Ancak, derneğin gurur kaynağı Barraca del Tío Aranda. 18. yüzyılda inşa edilen ve 2024'te tam bir restorasyondan sonra açılacak. Artık, 15. yüzyılda inşa edilen Valencia'nın eski ticaret borsası Lonja de la Seda ile aynı koruma statüsüne sahip. “Restorasyon için kullandığımız tüm malzemeler doğaldır,” diyor Varas.

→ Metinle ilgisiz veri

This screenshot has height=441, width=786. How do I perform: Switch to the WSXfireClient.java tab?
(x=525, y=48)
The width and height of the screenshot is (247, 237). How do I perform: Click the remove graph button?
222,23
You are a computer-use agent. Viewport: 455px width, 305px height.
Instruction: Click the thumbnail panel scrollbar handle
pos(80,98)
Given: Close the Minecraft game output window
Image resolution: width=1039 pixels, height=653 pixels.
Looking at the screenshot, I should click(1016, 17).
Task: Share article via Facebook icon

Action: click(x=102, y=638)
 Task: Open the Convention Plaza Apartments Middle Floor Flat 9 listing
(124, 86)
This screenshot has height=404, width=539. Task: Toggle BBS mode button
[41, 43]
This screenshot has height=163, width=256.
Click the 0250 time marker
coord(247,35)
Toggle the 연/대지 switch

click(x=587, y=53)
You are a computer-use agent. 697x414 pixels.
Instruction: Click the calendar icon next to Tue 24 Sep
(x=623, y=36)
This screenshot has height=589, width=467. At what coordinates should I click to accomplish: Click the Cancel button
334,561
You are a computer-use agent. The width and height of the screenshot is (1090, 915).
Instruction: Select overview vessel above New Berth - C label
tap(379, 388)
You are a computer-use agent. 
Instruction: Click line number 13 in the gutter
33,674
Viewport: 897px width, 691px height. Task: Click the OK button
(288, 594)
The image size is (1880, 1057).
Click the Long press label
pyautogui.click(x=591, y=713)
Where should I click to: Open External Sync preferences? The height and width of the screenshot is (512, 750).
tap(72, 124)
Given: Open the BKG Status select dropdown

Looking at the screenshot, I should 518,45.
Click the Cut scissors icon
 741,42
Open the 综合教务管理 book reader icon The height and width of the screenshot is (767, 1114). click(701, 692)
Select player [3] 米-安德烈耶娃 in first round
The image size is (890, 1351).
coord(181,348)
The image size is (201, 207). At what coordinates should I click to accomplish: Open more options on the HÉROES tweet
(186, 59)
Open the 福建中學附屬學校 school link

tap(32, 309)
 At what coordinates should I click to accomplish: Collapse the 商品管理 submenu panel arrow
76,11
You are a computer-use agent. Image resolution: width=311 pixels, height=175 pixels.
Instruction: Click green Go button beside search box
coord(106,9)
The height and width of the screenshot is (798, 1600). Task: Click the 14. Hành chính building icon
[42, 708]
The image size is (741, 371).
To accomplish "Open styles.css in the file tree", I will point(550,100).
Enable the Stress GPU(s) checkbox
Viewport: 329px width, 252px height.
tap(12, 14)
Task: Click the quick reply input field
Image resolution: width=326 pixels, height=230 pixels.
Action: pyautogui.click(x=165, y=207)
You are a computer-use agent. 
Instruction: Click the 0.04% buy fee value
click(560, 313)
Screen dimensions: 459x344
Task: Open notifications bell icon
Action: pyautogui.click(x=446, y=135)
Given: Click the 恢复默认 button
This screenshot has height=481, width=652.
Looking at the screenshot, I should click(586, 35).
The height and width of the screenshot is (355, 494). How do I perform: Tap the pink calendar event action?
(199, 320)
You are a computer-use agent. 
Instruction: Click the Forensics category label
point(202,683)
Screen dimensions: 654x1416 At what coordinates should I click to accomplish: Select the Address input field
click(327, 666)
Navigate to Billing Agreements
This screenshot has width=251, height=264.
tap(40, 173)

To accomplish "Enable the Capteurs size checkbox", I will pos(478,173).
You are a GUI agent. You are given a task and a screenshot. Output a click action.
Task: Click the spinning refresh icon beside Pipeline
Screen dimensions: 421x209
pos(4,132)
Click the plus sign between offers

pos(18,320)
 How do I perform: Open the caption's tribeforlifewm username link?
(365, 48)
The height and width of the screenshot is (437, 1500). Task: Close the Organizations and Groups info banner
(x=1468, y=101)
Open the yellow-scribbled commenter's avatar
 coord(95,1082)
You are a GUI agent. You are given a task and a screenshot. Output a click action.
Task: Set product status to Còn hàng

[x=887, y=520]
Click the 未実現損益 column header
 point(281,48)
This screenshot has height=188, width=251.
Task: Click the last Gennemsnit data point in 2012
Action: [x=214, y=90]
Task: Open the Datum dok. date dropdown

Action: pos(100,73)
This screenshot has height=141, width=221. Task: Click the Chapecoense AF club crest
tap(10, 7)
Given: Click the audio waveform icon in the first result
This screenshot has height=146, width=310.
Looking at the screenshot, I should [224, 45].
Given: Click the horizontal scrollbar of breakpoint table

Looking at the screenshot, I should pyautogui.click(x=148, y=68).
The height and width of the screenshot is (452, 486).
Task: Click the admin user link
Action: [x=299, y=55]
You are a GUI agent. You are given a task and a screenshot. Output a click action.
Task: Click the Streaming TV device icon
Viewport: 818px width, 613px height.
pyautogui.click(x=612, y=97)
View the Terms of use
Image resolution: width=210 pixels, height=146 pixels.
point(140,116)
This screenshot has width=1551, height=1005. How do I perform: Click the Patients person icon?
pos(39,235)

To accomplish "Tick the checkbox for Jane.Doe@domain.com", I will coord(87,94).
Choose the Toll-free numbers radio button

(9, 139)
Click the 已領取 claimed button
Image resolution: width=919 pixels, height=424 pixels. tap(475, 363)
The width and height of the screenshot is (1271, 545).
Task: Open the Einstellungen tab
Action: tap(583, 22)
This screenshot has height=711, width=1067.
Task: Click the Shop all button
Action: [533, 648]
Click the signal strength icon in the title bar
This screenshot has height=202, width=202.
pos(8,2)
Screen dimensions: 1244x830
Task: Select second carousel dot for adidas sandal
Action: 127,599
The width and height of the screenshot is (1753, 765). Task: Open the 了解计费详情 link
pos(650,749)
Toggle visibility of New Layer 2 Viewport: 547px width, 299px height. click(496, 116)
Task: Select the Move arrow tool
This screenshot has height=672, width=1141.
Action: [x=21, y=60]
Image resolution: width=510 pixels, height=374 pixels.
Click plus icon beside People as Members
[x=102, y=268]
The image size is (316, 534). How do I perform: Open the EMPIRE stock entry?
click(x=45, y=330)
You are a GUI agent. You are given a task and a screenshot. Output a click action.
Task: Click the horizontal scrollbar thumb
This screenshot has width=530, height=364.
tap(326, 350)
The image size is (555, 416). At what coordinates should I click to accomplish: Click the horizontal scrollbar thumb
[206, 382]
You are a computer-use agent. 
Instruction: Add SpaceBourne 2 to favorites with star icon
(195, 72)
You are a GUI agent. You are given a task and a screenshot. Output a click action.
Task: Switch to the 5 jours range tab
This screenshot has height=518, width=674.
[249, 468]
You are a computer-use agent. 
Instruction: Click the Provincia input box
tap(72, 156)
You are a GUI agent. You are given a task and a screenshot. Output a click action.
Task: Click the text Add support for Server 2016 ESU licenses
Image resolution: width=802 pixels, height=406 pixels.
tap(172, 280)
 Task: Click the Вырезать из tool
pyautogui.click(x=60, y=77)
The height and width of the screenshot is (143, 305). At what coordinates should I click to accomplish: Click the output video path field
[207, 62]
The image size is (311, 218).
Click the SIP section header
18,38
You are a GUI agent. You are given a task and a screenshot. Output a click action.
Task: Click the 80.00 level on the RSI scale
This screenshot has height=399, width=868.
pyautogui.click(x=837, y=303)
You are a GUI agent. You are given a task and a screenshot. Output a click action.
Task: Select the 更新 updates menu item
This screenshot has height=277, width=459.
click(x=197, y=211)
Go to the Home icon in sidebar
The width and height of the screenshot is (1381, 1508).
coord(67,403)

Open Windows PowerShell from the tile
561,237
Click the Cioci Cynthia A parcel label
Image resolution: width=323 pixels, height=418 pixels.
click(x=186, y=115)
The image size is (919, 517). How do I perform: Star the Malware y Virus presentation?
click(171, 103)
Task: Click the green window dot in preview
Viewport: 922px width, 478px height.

Barraca tamamen sürdürülebilir.”
Başka bir örnek, Cullera'da, Viajes Cúspide seyahat acentesi bir valencian barracasında bir gün sunuyor, özel bir ev. “Anne ve babalarım 1992'de (geleneksel yapıları taklit eden) inşa ettiler, sadece arkadaşlarla bir gün geçirmek ve paella pişirmek amacıyla. Buradakiler onu Barraca de Alonso olarak biliyorlar”, diyor acentenin direktörü Aurora Alonso. “Bu turu, ziyaretçilerimiz için yerinde hazırlanan gerçek bir valencian paellası ile bir yemekte sonlandırıyoruz.”
21. yüzyıl barracası: yeniden yorumlanan bir ikon
Contemporary barracas yeniden icat edilmesi, üniversite dünyasından da geçiyor. 2019'da, Azalea Projesi, Valencia Politeknik Üniversitesi tarafından yürütülen, Solar Decathlon Europe'da birinci ödülü kazandı, ekolojik ve modüler bir barraca ile. “En büyük zorluk, geleneksel bir konutu modüler bir yapıya uyarlamaktı”, diyor projeden sorumlu mimar Santiago Sánchez.
Ahşap, mantar veya seramik gibi yerel ve geri dönüştürülmüş malzemelerle tasarlanan bu yeni nesil barraca, 14 günde monte edildi. Sonuç: otonom ve karbon tasarruflu bir ev. “30 yıllık bir ömürde, 68 ton CO₂'ye eşdeğer bir azalma bekliyoruz,” diyor Sánchez. “Bu evin daha fazlası olduğuna eminim. İnşaat yöntemi tamamen sürdürülebilir.”
Bu kulübeleri ve hikâyelerini yeniden canlandırmak, tarımsal hafızaya ve toprağa daha yakın bir yaşam tarzına yeniden ses vermek demektir.